╭─ SOURCE MATERIAL

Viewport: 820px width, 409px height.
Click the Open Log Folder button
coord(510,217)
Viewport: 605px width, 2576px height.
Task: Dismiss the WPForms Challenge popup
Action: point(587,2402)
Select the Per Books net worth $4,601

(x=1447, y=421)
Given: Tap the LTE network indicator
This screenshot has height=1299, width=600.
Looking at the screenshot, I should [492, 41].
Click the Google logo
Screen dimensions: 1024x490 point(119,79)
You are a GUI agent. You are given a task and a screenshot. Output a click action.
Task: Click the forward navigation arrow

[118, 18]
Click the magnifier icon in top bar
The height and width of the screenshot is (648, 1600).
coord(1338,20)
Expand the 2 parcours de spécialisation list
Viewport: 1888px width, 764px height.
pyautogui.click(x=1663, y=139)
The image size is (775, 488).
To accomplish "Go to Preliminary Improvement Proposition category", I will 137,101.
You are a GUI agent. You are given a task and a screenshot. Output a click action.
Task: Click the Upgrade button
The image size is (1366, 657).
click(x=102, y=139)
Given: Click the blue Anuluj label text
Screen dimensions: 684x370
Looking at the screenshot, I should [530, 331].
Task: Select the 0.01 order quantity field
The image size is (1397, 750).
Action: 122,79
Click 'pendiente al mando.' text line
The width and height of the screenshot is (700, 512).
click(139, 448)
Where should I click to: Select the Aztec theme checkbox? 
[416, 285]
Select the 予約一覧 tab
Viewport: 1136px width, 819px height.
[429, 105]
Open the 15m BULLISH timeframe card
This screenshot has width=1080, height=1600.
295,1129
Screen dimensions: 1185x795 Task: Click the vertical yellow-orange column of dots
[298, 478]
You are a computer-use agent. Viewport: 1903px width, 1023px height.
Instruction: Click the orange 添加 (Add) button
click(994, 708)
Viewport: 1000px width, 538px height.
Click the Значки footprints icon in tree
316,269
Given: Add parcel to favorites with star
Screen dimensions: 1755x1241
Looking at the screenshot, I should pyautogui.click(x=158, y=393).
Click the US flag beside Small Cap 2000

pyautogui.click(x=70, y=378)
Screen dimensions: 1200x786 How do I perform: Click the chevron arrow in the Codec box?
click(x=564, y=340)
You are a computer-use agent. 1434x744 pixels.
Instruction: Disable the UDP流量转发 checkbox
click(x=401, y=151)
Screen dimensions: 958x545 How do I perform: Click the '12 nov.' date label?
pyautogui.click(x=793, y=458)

╰─

EXERCISE BRIEF: Every record listed above should be reproduced exactly.

TASK RESPONSE:
Viewport: 820px width, 409px height.
Click the Open Log Folder button
coord(510,217)
Viewport: 605px width, 2576px height.
Task: Dismiss the WPForms Challenge popup
Action: point(587,2402)
Select the Per Books net worth $4,601

(x=1447, y=421)
Given: Tap the LTE network indicator
This screenshot has height=1299, width=600.
Looking at the screenshot, I should [492, 41].
Click the Google logo
Screen dimensions: 1024x490 point(119,79)
You are a GUI agent. You are given a task and a screenshot. Output a click action.
Task: Click the forward navigation arrow

[118, 18]
Click the magnifier icon in top bar
The height and width of the screenshot is (648, 1600).
coord(1338,20)
Expand the 2 parcours de spécialisation list
Viewport: 1888px width, 764px height.
pyautogui.click(x=1663, y=139)
The image size is (775, 488).
To accomplish "Go to Preliminary Improvement Proposition category", I will 137,101.
You are a GUI agent. You are given a task and a screenshot. Output a click action.
Task: Click the Upgrade button
The image size is (1366, 657).
click(x=102, y=139)
Given: Click the blue Anuluj label text
Screen dimensions: 684x370
Looking at the screenshot, I should [530, 331].
Task: Select the 0.01 order quantity field
The image size is (1397, 750).
Action: 122,79
Click 'pendiente al mando.' text line
The width and height of the screenshot is (700, 512).
click(139, 448)
Where should I click to: Select the Aztec theme checkbox? 
[416, 285]
Select the 予約一覧 tab
Viewport: 1136px width, 819px height.
[429, 105]
Open the 15m BULLISH timeframe card
This screenshot has width=1080, height=1600.
295,1129
Screen dimensions: 1185x795 Task: Click the vertical yellow-orange column of dots
[298, 478]
You are a computer-use agent. Viewport: 1903px width, 1023px height.
Instruction: Click the orange 添加 (Add) button
click(994, 708)
Viewport: 1000px width, 538px height.
Click the Значки footprints icon in tree
316,269
Given: Add parcel to favorites with star
Screen dimensions: 1755x1241
Looking at the screenshot, I should pyautogui.click(x=158, y=393).
Click the US flag beside Small Cap 2000

pyautogui.click(x=70, y=378)
Screen dimensions: 1200x786 How do I perform: Click the chevron arrow in the Codec box?
click(x=564, y=340)
You are a computer-use agent. 1434x744 pixels.
Instruction: Disable the UDP流量转发 checkbox
click(x=401, y=151)
Screen dimensions: 958x545 How do I perform: Click the '12 nov.' date label?
pyautogui.click(x=793, y=458)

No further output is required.